The first topic they discuss is how to design experiments that test how a simulation changes in response to changes in inputs. Ideally we would want to rerun a simulation over a grid of all of our inputs. For instance in a typical marriage market simulation, there is an input that determines the number of married individuals at the start of the simulation, two parameters determining the radius of the region within which agents search for partners, and one parameter determining the size of an agents’ social network.

Ideally we would want to perform a complete grid search over these parameters, checking the output for every possible combination of inputs. For continuous inputs this is outright impossible. Even if we make every variable discrete, the number of possible combinations of inputs increases in a combinatorial way.

To get around this, the authors suggest using a latin hypercube instead of a grid. A latin hypercube is a subset of the grid chosen so that inputs never reoccur together with the same values. This strategy is meant to approximate covering the full parameter space without checking every single entry in the grid1. Doing this can often reduce the number of simulations that need to be run by ten times or more.

Section 2: Analysis

This section focusses on how to account for uncertainty in the models, of which the authors note there are many sources. The ‘brute force’ method for this, and the method I’ve seen most in other agent-based modeling papers, is to simply run a simulation many times in a Monte-Carlo to get sampling distributions over outputs for each input combination. The authors note that this, too, can be computationally prohibitive even when researchers have access to remote computing power and large numbers of processors.

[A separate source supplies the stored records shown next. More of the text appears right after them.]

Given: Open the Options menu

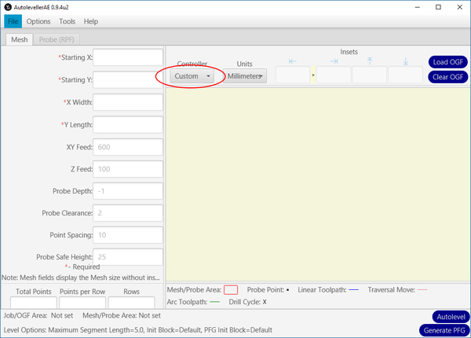Looking at the screenshot, I should pyautogui.click(x=38, y=21).

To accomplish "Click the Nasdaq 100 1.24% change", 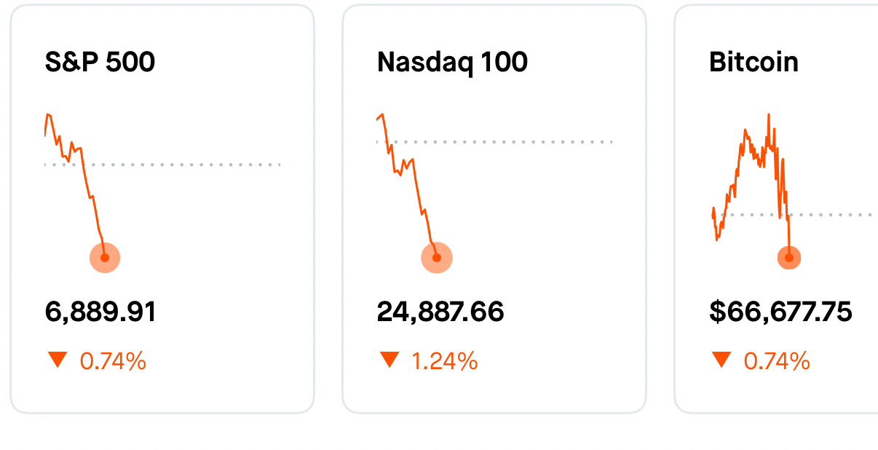I will [445, 360].
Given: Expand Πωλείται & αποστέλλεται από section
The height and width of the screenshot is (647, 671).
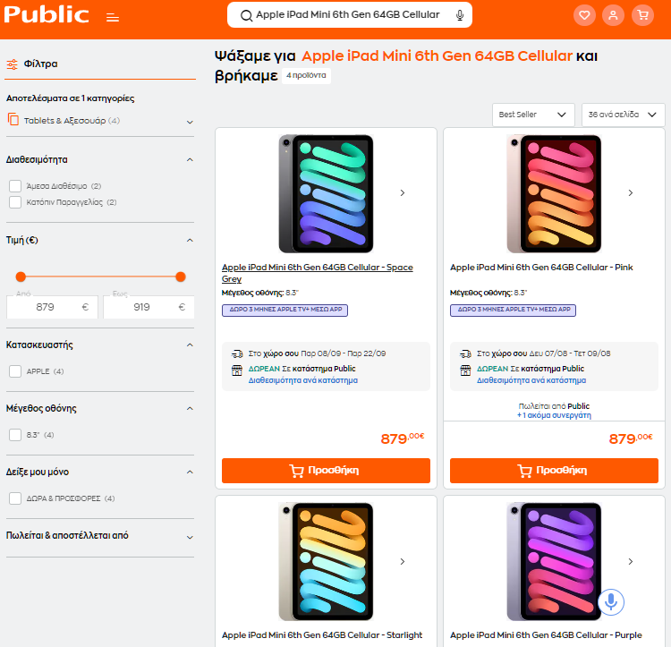Looking at the screenshot, I should (99, 536).
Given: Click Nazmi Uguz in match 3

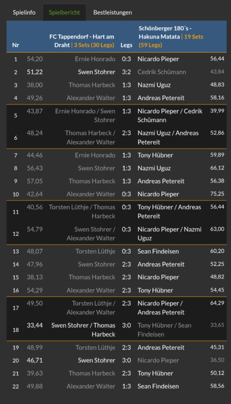Looking at the screenshot, I should tap(154, 85).
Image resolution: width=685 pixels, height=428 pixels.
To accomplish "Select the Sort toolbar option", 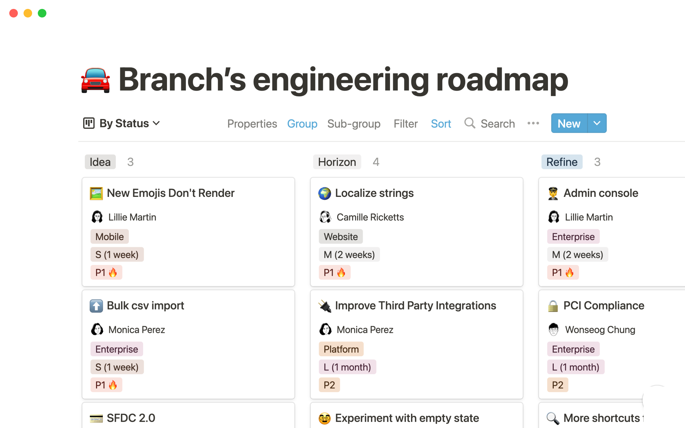I will [440, 123].
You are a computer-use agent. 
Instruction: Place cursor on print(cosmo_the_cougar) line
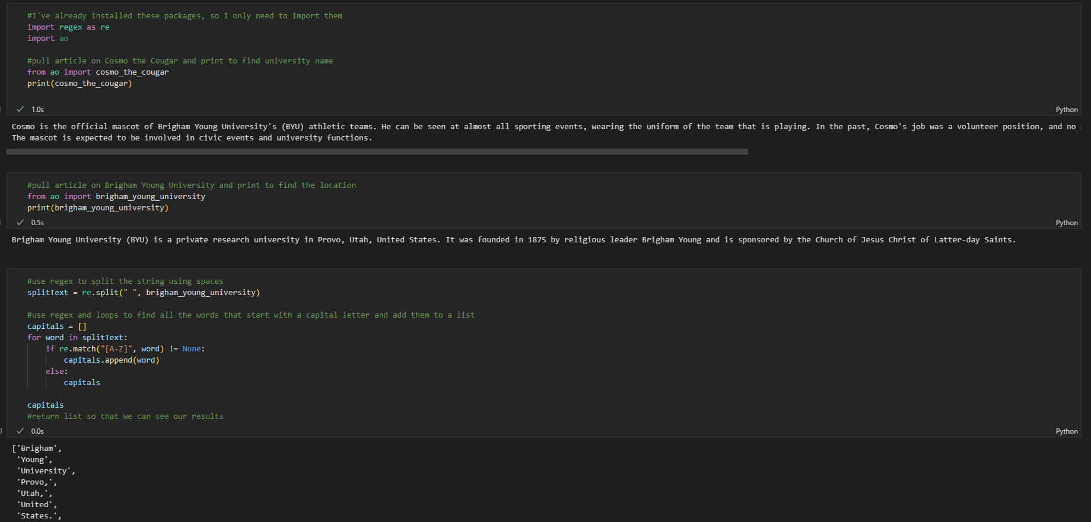click(x=79, y=84)
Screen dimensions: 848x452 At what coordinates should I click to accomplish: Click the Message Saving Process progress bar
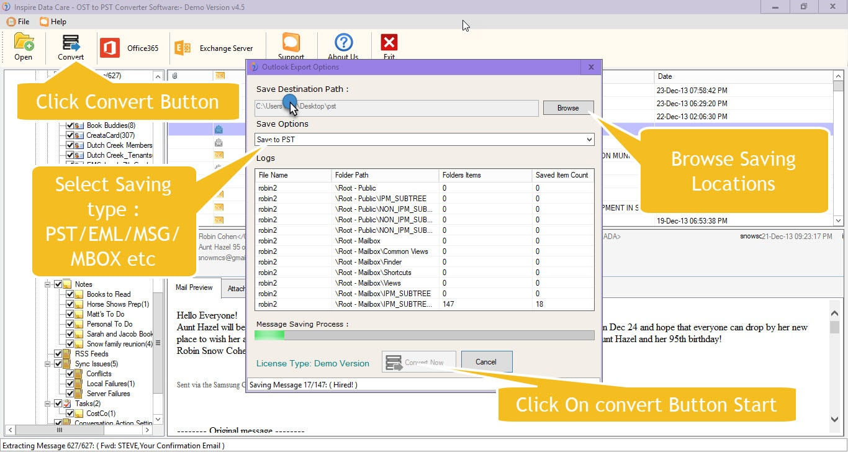pyautogui.click(x=425, y=335)
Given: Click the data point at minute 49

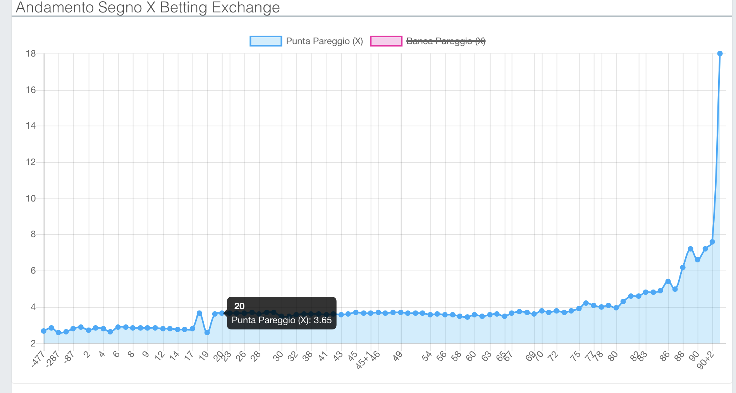Looking at the screenshot, I should click(x=401, y=312).
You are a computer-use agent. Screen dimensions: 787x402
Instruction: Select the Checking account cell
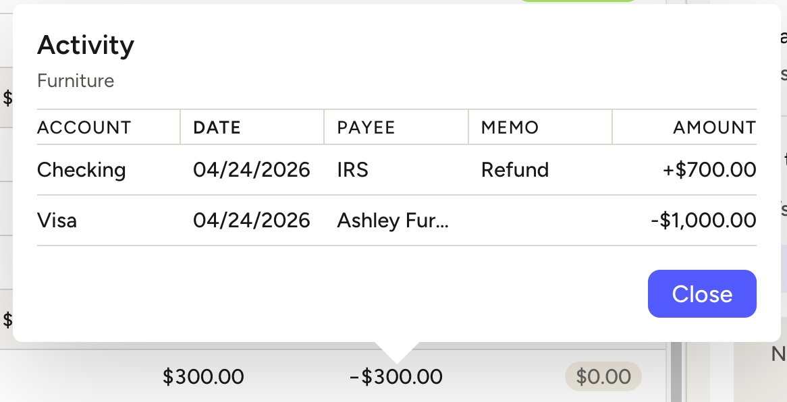pos(82,170)
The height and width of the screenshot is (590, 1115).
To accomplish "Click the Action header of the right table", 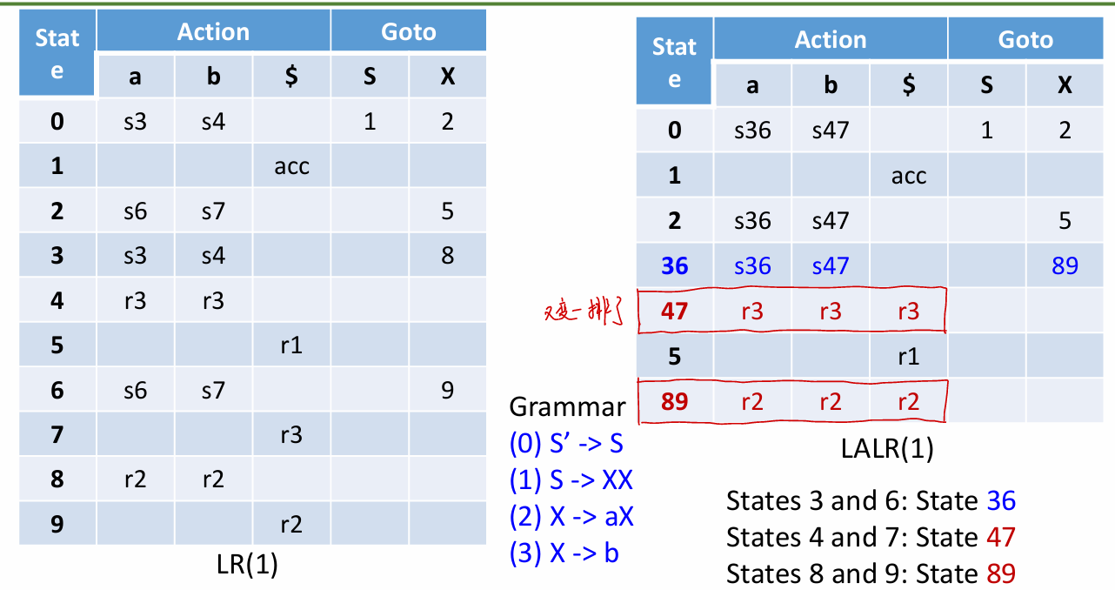I will tap(830, 39).
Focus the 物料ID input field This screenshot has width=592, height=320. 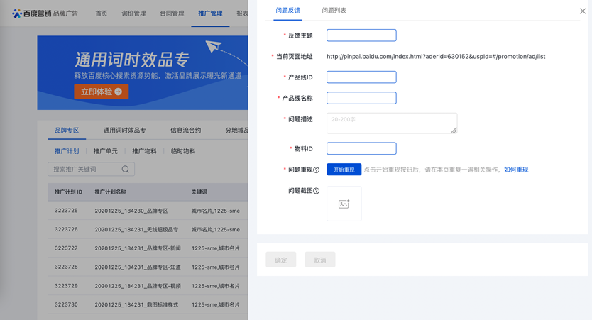point(361,149)
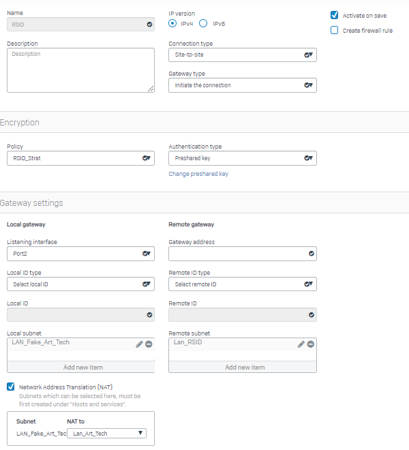
Task: Click into the Description text area
Action: (x=80, y=70)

They suggest an alternative approach of using statistical emulators. Basically, once enough simulations have been run, these can be used to learn the parameters of a statistical model that describes how outputs are a function of inputs. Once the model is trained, the modeler does not need to rerun simulations anymore, they can just generate predictions from the statistical model instead. They can also describe the total uncertainty of the model in terms of the spread parameters of the emulator. The authors present Gaussian process emulators as an example. These treat the distribution of outputs as a joint multivariate normal distribution and assumes that similar sets of input parameters yield similar outputs.

This is an interesting idea and it makes a lot of sense as a logical solution to the challenge of efficiently capturing uncertainty. However, I have some reservations. It seems as though replacing a simulation with a statistical model does get away from the ‘heart and soul’ of the exercise, particularly given that, as the authors note, agent-based models are often full of unexpected nonlinearities that might get lost in the modelling. It seems like to whole point of running simulations instead of collecting empirical data is to have more control over inputs and to be able to fully explore the input space. In treating simulations like empirical data, we seem to lose a lot of that flexibility.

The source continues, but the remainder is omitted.